My Grandfather was born in 1913.  I came of age in the 1980's during the last years of his life.

My grandfather was a sonofabitch.  He was a hard drinker, hard fighter, and fucked anything he could get his dick into.

But as a child, He passed along these things to me.

At that time, I was still soft.  My father the weak hippie peacenik would take me to see my grandfather at his house in Hazel Green Wisconsin.  A rather large wood clapboard house on the edge of a small Wisconsin farm town built in the mid 1800's by English immigrants.

My grandfather would recall tales while drinking endless cups of black coffee from a blue spotted porcelain coffee pot.  The kind where you boiled water, dumped in a spoon of Hills Bros from the big red can, and then just as the foam nearly boiled over, remove the pan from the stove, and a few seconds later toss in a bit of cold water to settle the grounds.  

He would pour the coffee while the foam was on top because he said that the foam on the coffee made you rich.

My grandfather would recall things from the 1920's 1930's.  The times in his life as from maybe 13-35 years old.  It would run on, into a continuous stream of words from his mouth.  Sitting sideways at his table, in that old 2 story house that itself was at least 100 years old by then.  The scent of coffee, decades old sweat, canned foods, mold, kerosene, and the urine from the toilet because he would not flush the toilet unless he defecated to save water.  

His breath smelled awful because he would wash his teeth with a rag and bar of soap.  Yet he still had all his teeth.

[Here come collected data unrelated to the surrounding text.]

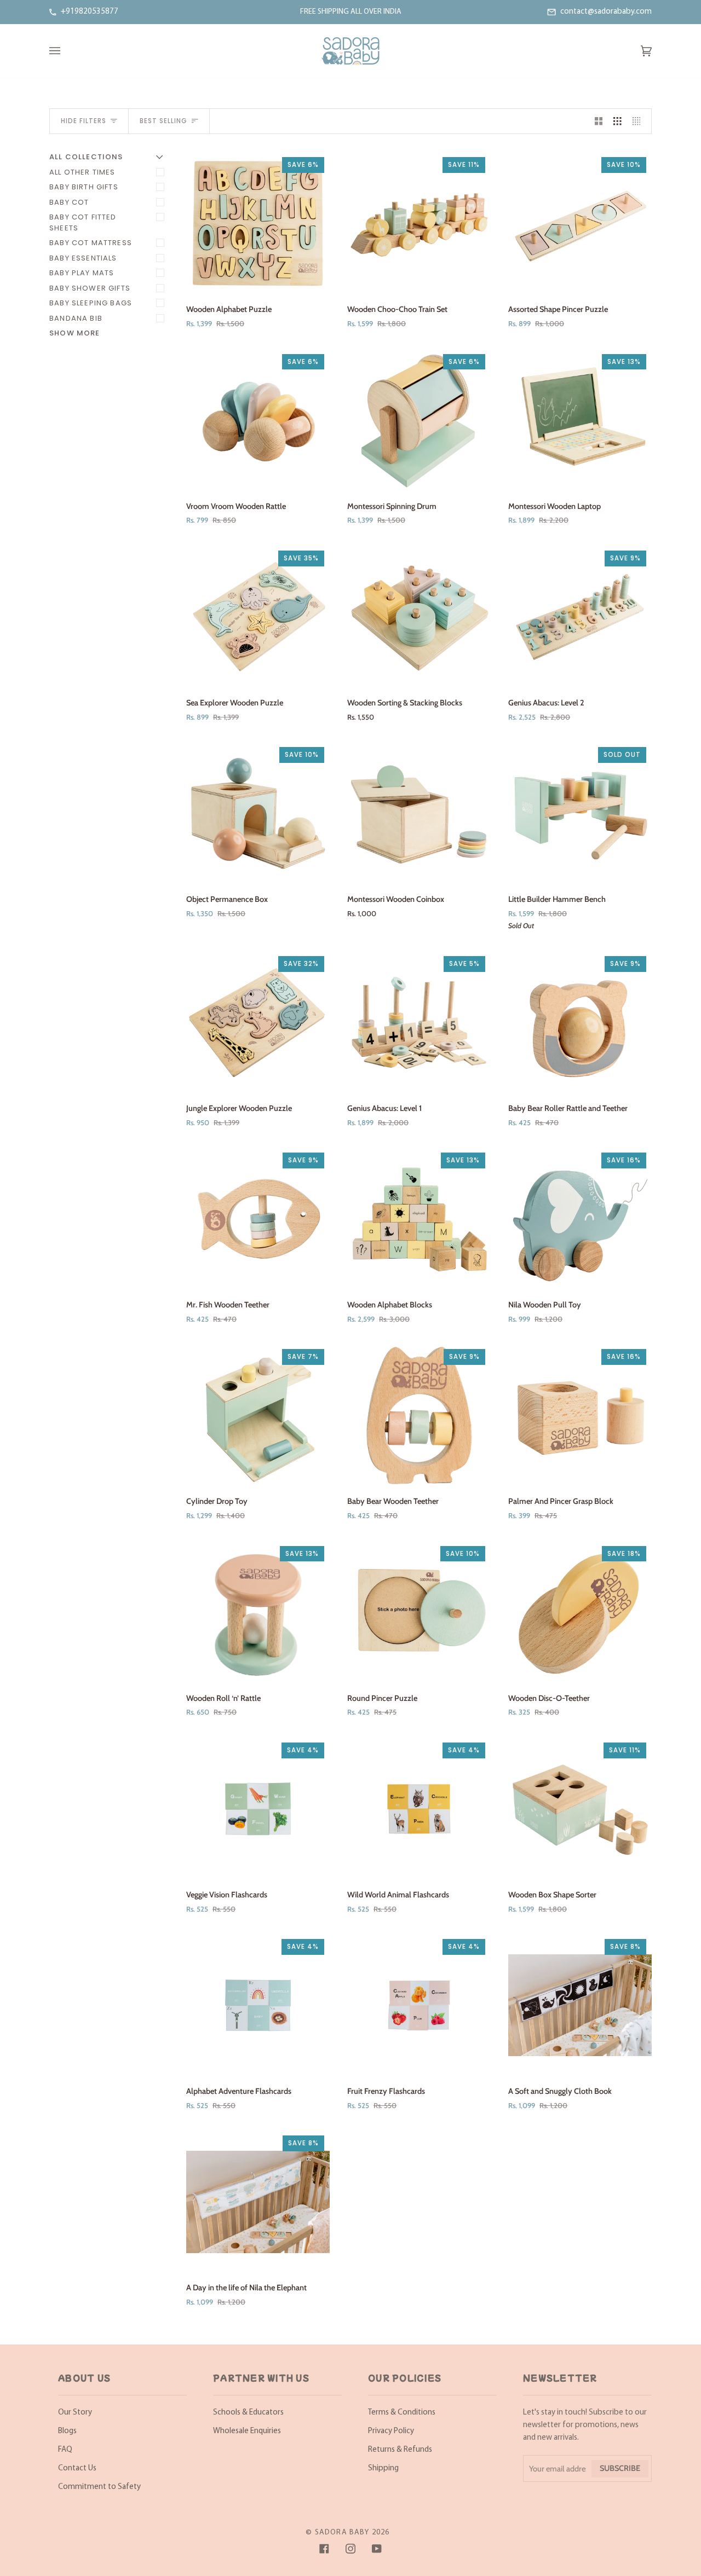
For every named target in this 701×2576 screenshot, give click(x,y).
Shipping (383, 2468)
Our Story (75, 2413)
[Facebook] (324, 2549)
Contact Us (77, 2468)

For years he inoculated me with these things.  The life experiences I was yet too young to grasp.  The hard times of the Great Depression. 

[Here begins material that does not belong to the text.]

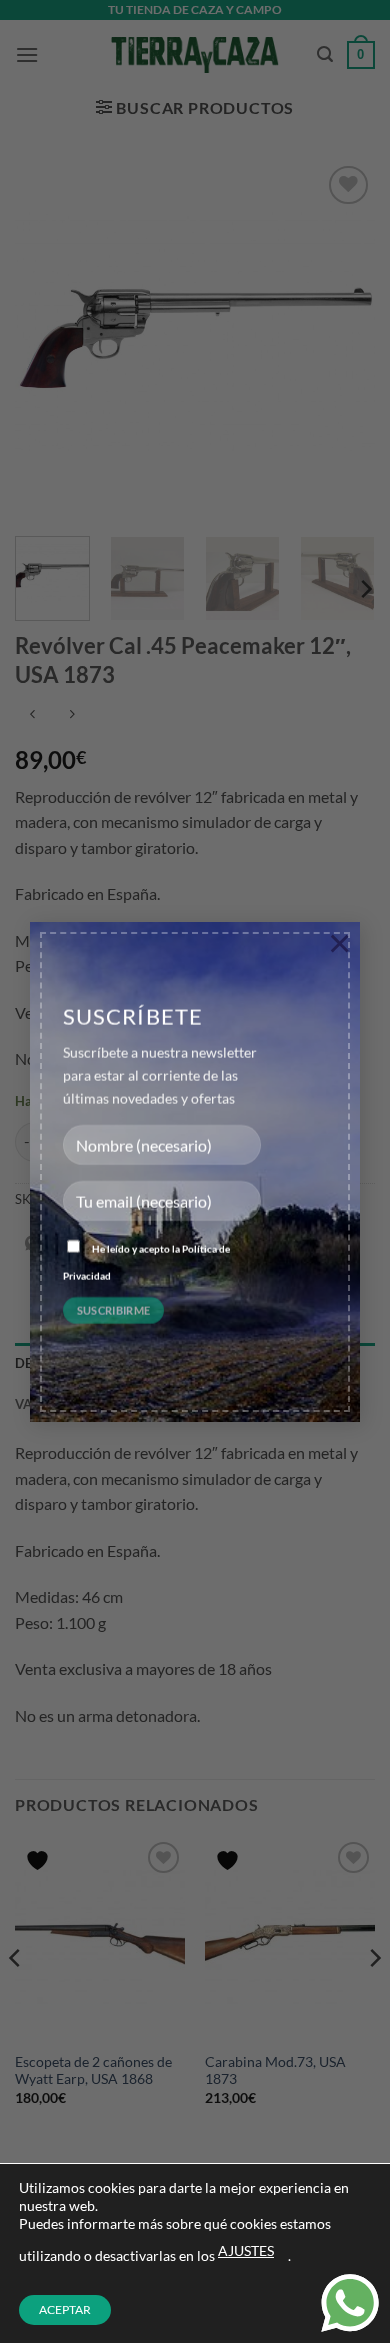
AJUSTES (246, 2250)
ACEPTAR (65, 2309)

He saved everything, because he said, you never know when it may become valuable. 

Now when I open a beer from my slowly declining stock, I remember him.  I save my bottle and the cap, because I never know when I may need a perfectly good glass bottle and cap. 

My time of plenty is effectively over. 

My only consolation was that I had warning to prepare.

1 comment:

Phil said...

You were very fortunate to get to hear those tales. I'm sure you can pick out the parts with wisdom now.
I was fortunate enough to be raised partially by my maternal grandparents who both came from the South and lived through the Great Depression. I kick myself to this day for not paying closer attention but I still gathered 20 times the knowledge that most people my age did.
I have a feeling that knowledge is going to be put to use here very shortly. I just hope I live long enough to pass some of it on.
The younger generations are completely clueless and I mean 100%.
Who knows, that may be my purpose in life after all.
I'm still praying for you. BTW, I commented on this post after I read the latest post about all those idiots mingling together at the market.

Self inflicted population reduction in action.